マーケットなので、その場でお買い求め頂けるような商品をたくさん準備しなければならないのでしょうが、今回もほとんどがサンプルの展示になってしまいました。

もし商品として完成したものだけを並べるのであれば、小さなテーブル一つでも広すぎるくらいです。

だから、というわけではありませんが、工房の作業机にある書棚をそのまま展示し、製作途中の物や、試作品などもご覧頂けるようにしています。

幅30センチ強、高さ40センチ程度の3段の木製の書棚。これは小さな本工房のために特別に作って頂いたものです。本の大きさ(はん・ぶんこ)にあわせて作ってあるので、文庫本専用の棚のようにぴったり収納出来ます。

お客さんの中には、完成した作品よりも、こちらの試作品の方に興味を持たれる方も多くいらっしゃいました。「フランス語動詞活用便覧」は手書きのタイトルが目立ったのか、手にとってご覧になる方が多かったようです。

時々、本作りを習ったことがあるとか、興味があるというお客さんがいらっしゃるので、製本についてお話しさせていただいたり、本作りのお手伝いを提案したり。

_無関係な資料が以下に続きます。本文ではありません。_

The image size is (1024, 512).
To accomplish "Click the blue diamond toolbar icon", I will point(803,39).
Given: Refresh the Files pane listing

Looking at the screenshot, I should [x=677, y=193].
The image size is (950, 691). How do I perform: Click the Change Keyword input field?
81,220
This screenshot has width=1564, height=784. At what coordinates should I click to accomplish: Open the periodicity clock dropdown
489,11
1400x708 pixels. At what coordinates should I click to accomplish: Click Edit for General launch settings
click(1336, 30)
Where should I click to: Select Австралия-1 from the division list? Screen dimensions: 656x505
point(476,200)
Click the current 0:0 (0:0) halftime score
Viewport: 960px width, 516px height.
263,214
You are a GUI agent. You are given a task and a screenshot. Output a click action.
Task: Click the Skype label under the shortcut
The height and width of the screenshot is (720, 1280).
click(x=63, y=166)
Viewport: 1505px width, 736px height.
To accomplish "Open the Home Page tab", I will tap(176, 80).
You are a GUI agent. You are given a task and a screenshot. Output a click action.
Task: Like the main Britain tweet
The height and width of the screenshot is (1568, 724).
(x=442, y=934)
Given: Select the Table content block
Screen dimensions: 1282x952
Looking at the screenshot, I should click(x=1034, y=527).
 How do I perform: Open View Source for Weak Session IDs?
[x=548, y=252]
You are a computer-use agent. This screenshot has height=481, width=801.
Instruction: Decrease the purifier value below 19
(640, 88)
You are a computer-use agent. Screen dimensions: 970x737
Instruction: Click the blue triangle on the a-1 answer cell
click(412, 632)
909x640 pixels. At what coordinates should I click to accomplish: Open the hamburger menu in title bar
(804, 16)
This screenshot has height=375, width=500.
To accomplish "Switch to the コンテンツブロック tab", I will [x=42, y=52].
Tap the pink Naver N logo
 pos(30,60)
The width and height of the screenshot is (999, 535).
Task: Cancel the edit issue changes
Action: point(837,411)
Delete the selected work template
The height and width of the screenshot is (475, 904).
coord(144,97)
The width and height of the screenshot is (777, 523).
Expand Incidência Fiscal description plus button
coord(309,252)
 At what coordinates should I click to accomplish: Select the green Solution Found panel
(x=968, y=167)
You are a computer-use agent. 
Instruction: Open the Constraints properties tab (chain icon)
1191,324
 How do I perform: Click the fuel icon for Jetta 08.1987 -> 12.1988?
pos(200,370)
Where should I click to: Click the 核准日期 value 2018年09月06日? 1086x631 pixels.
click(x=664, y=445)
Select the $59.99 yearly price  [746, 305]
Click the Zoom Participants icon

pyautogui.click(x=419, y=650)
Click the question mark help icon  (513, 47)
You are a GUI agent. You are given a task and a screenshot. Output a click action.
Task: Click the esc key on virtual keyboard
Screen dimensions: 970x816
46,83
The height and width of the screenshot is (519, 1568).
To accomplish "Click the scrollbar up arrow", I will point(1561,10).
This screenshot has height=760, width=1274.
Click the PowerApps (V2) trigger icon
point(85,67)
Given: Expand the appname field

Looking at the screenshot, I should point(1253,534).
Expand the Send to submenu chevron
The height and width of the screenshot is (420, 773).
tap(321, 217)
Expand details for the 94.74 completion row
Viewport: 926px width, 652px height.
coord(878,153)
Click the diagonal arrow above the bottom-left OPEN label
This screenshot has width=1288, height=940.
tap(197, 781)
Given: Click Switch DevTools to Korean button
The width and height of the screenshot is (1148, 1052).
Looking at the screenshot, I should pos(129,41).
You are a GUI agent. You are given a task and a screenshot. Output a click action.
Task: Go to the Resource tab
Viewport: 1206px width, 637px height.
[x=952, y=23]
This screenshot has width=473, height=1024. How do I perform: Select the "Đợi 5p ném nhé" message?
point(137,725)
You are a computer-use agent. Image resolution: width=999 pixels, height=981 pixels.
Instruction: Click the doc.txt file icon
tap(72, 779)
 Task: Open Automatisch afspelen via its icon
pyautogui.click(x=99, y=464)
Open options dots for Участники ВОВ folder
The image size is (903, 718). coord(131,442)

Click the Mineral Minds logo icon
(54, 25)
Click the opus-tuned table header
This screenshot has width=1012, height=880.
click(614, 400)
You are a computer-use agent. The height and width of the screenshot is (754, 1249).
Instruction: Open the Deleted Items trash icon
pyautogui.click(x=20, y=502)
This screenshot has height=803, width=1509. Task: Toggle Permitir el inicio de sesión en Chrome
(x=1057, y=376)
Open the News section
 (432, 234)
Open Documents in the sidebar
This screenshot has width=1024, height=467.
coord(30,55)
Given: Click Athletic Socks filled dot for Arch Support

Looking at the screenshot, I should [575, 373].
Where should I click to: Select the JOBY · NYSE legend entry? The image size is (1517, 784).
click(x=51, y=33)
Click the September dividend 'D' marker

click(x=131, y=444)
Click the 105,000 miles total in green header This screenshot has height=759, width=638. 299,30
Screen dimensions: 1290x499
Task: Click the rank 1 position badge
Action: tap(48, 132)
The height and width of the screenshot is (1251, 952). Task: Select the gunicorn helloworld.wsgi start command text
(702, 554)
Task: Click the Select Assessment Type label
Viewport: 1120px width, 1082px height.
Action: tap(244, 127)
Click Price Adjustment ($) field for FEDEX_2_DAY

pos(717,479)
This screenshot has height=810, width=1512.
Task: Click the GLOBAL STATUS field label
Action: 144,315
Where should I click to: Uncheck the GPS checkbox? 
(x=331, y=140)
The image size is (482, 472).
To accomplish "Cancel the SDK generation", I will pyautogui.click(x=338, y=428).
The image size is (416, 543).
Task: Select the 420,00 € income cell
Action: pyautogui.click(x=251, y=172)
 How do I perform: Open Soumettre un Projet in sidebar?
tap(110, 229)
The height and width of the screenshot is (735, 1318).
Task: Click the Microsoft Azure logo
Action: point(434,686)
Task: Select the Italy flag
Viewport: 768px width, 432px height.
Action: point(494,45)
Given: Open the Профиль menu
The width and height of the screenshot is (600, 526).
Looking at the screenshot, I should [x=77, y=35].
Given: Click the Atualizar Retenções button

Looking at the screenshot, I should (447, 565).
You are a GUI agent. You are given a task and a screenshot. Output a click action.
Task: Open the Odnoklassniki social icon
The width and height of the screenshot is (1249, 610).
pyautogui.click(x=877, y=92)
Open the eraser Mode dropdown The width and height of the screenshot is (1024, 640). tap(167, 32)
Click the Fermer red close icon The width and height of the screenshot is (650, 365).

今回は折り紙を使った見本を用いて、本の仕組みについてちょっとした実演をしてみました。

そんなわけで、マーケットではありますが、商品を売る場というよりも、手製本について語り合う場という認識で出展しています。昨日は、いつもよりも話をしている時間が長かったかも知れません。

出展している他の作家さんとの話も刺激になります。作品の種類は違っていても、作り手としての想いは共通する部分も多いですし、作品を作る上で参考にしたいこともたくさんあります。

「本」がそんなに売れるとは考えていない、と前にも書きました。

実際に、本を売るために出展するのであれば、当然、完成した作品を並べる事になります。

が、敢えて未完成のもの、試作品ばかりを並べているのは、「手製本」を知っていただきたいという想いがあるからです。

私はイラストを描いたり、写真を撮ったり、文章を綴ったりするという意味での作家ではありません。なので、展示販売しているものは100年ぐらい前の絵本だったり、自分のために作った資料を製本したものばかりです。

ただ、本を作ることだって出来るのだということを知っていただきたいし、もし興味があるのであれば、本に仕立てるお手伝いをしたい、そう考えています。

本を作ると言っても、印刷するまでの過程と、印刷した物を綴じる過程との両方があるわけで、小さな本工房はその両方をお手伝いすることが出来ます。

何も印刷されていない紙を綴じるのも製本といえるわけで、そういう意味では、手作りのノートや手帳が出来るかも知れません。

同じ素材であっても、紙の種類や印刷するときのサイズ、そして装幀をどうするかによって仕上がりが違うのが手製本の魅力です。

そんなわけで、いろいろな大きさで綴じた見本をご覧いただいて、それに合わせて表紙をイメージしていただくことにしました。オーダーメイドの本、と考えても良いかもしれません。

今後、見本などを充実させて、オーダーしやすい環境を作っていきたいと考えています。